Deitado em berço esplêndido
No quintal da minha avó, perto da Praça Santos Reis em Água
Boa, existem duas árvores que tomam minha atenção: um pé de laranja-da-terra e
um abacateiro. O primeiro, a gente consegue ver bem pertinho das bananeiras de
bananas-prata, do cajuzeiro e do pé de uva-japonesa (pau-doce). O segundo
encontra-se ao fundo, perto da cerca que delimita a propriedade da minha avó e
do lote do fundo, próximo a caixa d'água municipal.
As árvores não são extraordinárias: são comuns como
quaisquer outras árvores de suas respectivas espécies. As laranjas não são
azuis e tampouco os abacates tem gosto cítrico. O que acontece é que, dentro de
suas singelezas de árvores, ambas ensinam lições. A laranjeira tem uma grande
parte morta: muitos galhos secos, assim como grande parte do seu tronco. Não dá
mais frutos, mas continua em pé, com poucos galhos que folham. Minha madrinha
disse que ele vai morrer, que é questão de tempo, apesar de estar em posição
privilegiada no quintal, sendo molhado todos os dias, incluindo seus banhos de
sol.
No fundo, o abacateiro está totalmente tombado, mas
resistente, como um lindo rebelde, ainda vive.
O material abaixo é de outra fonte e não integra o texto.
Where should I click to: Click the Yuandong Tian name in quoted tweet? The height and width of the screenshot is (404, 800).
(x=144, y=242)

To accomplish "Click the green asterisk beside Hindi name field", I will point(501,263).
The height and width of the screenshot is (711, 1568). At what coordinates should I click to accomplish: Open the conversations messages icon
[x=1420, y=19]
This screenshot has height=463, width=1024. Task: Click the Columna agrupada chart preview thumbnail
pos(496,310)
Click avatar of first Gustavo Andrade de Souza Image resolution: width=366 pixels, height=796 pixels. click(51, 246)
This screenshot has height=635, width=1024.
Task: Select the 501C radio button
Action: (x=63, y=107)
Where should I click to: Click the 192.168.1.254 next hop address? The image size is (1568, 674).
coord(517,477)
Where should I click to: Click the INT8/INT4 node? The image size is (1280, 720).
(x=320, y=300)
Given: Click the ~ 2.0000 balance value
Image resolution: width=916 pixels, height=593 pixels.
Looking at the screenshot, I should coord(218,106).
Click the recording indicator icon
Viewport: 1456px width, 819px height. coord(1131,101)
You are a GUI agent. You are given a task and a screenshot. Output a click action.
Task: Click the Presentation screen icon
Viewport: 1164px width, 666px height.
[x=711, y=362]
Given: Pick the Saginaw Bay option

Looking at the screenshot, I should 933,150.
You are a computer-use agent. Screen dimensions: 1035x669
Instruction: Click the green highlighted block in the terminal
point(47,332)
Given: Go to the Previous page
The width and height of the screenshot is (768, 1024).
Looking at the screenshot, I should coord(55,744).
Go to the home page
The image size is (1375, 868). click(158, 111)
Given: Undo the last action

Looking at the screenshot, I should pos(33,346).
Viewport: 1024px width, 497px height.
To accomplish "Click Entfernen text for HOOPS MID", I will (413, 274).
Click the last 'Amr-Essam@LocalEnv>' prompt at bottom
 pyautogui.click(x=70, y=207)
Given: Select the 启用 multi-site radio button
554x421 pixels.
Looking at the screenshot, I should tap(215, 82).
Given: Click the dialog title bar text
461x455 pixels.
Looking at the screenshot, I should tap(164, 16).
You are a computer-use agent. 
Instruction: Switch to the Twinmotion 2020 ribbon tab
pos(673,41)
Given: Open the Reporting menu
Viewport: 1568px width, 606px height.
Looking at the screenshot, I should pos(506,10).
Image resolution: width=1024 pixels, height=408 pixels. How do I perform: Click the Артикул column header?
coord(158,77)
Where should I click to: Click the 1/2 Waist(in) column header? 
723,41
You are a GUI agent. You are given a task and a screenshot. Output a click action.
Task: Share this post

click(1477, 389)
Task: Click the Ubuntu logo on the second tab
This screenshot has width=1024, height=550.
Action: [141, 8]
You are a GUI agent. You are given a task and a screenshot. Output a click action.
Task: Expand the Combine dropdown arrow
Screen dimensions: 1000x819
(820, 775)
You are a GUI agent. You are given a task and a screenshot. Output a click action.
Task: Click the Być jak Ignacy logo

O que acontece é que era pra ele
ser derrubado e foi. Dentro de sua crueldade de matrona, minha avó mandou
matá-lo, pois os abacates espalhavam pelo quintal. Mesmo derrubado, o
abacateiro continuou vivo. Deitado em berço esplêndido suas raízes foram mais
profundas, seus galhos deram novas folhas e frutos, seu corpo se moldou a nova
realidade. Ele quis viver e vive. Por sua vez, a laranjeira morre lentamente,
mesmo a gente sem saber o porquê de sua decisão mórbida. Seus frutos não mais
conhecem o mundo. Enquanto o abacateiro, assim como um rei poderoso deitado em sua cama de cipós e pedras, reina soberano o quintal.